Calls to run-time library (RTL) routines of other languages fall into
this category. For example, a call to MTH$RANDOM returns a floating
value in floating-point register F0. The compiler cannot directly read
F0. You need to either create a jacket routine (in another language),
which makes the call to MTH$RANDOM and then moves the result to R0, or
write a separate routine that only does the move.
2.11 Preserving VAX Atomicity and Granularity
The VAX architecture includes instructions that perform a read-modify-write memory operation so that it appears to be a single, noninterruptible operation in a uniprocessing system. Atomicity is the term used to describe the ability to modify memory in one operation. Because the complexity of such instructions severely limits performance, read-modify-write operations on an Alpha or I64 system can be performed only by nonatomic, interruptible instruction sequences.
Furthermore, VAX instructions can address single-aligned or unaligned byte, word, and longword locations in memory without affecting the surrounding memory locations. (A data item is considered aligned if its address is an even multiple of the item's size in bytes.) Granularity is the term used to describe the ability to independently write to portions of aligned longwords.
Because byte, word, and unaligned longword access also severely limits performance, an OpenVMS Alpha system can only access aligned longword or quadword locations. Therefore, a sequence of instructions to write a single byte, word, or unaligned longword causes some of the surrounding bytes to be read and rewritten.

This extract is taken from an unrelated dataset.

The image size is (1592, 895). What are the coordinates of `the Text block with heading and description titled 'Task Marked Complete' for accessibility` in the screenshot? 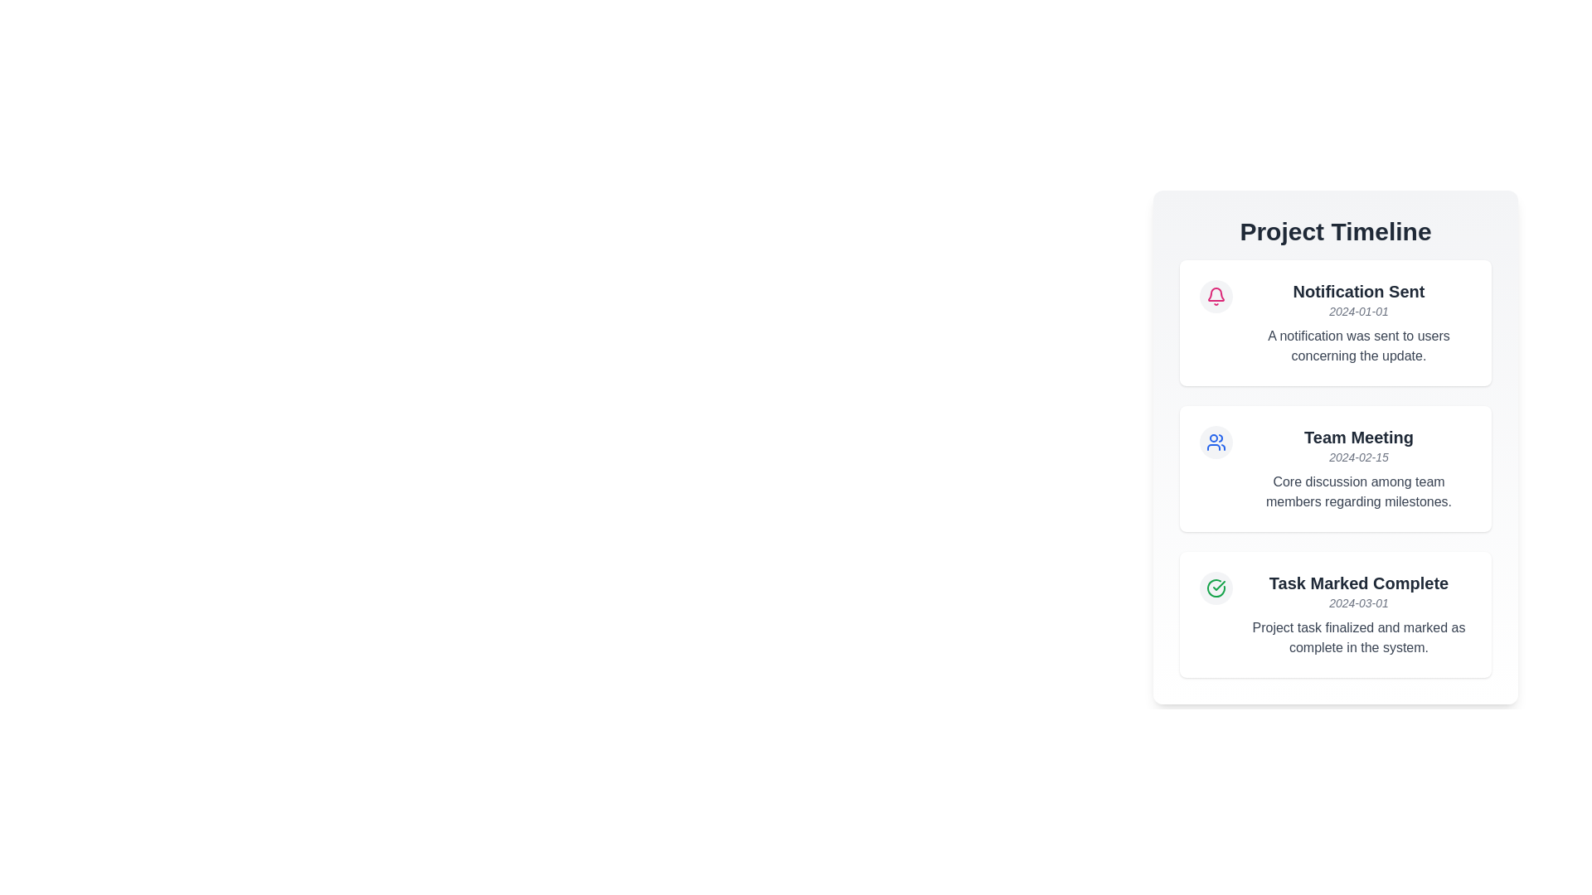 It's located at (1358, 614).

While Itanium has instructions for accessing bytes and words, there is a performance penalty if they are unaligned.
These architectural differences can cause data to become corrupted under certain conditions.
In an OpenVMS Alpha system, atomicity and granularity preservation are not provided by locking out other threads from modifying memory, but by providing a way to determine if a piece of memory may have been modified during the read-modify-write operation. In this case, the read-modify-write operation is retried.

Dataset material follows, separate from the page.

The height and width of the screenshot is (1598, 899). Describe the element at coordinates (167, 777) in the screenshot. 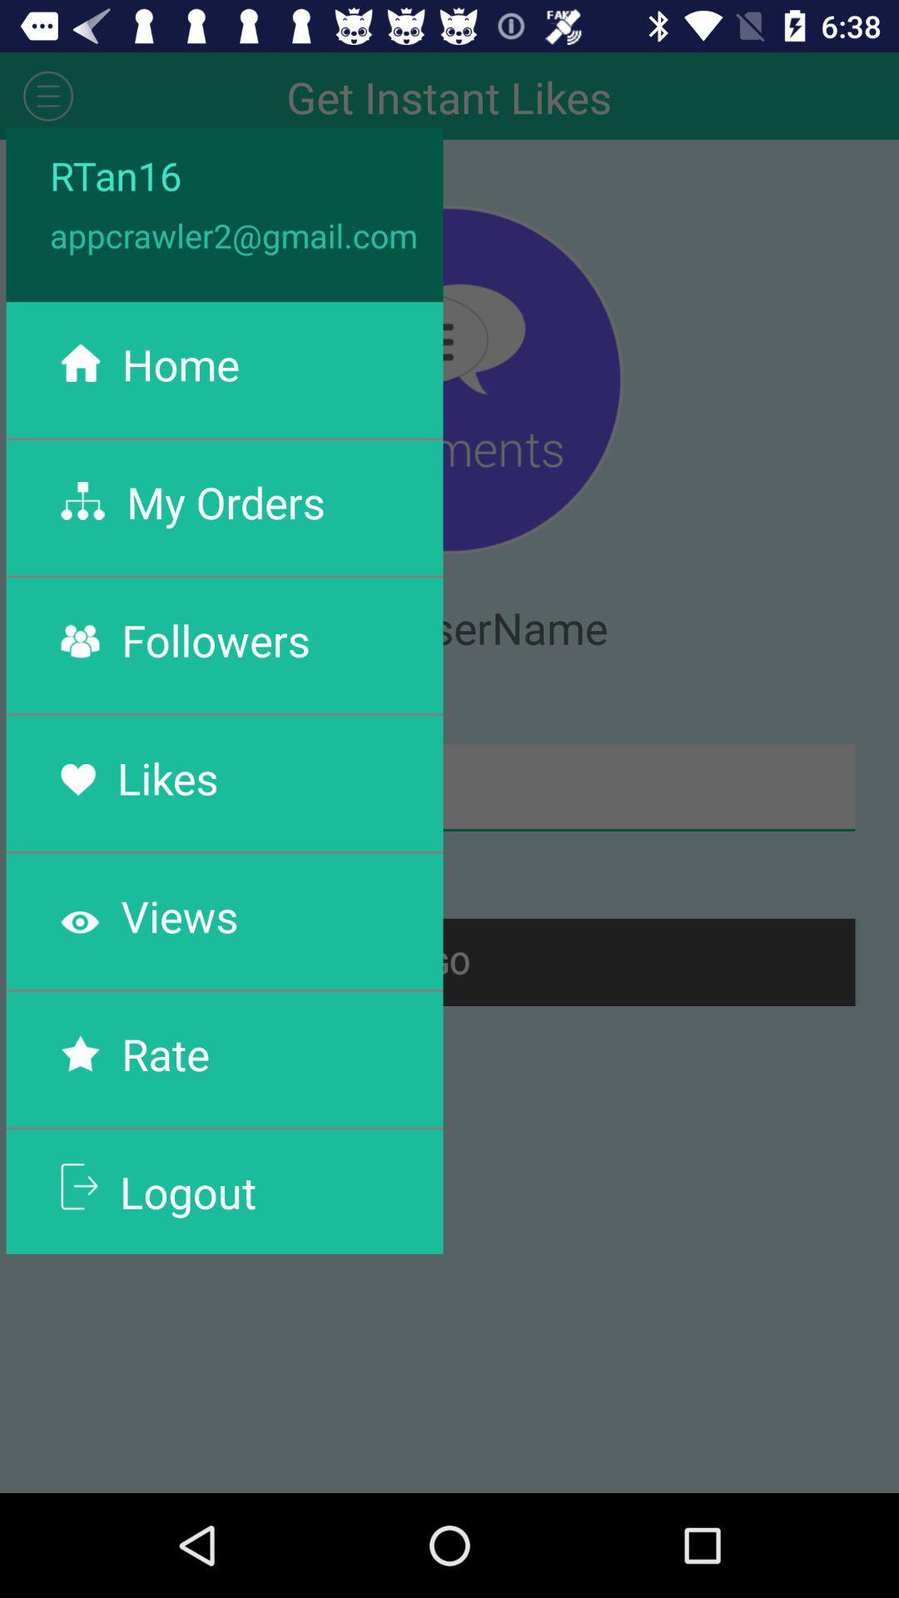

In an OpenVMS I64 system, atomicity is achieved by retrying the operation as for OpenVMS Alpha.
To ensure data integrity, the compiler provides certain qualifiers and
directives to be used for the conditions described in the following
sections.
2.11.1 Preserving Atomicity
On OpenVMS VAX, OpenVMS Alpha, and OpenVMS I64 multiprocessing systems, an application in which multiple, concurrent threads can modify shared data in a writable global section must have some way of synchronizing their access to that data. On a OpenVMS VAX single processor system, a memory modification instruction is sufficient to provide synchronized access to shared data. However, it is not sufficient on OpenVMS Alpha or OpenVMS I64 systems.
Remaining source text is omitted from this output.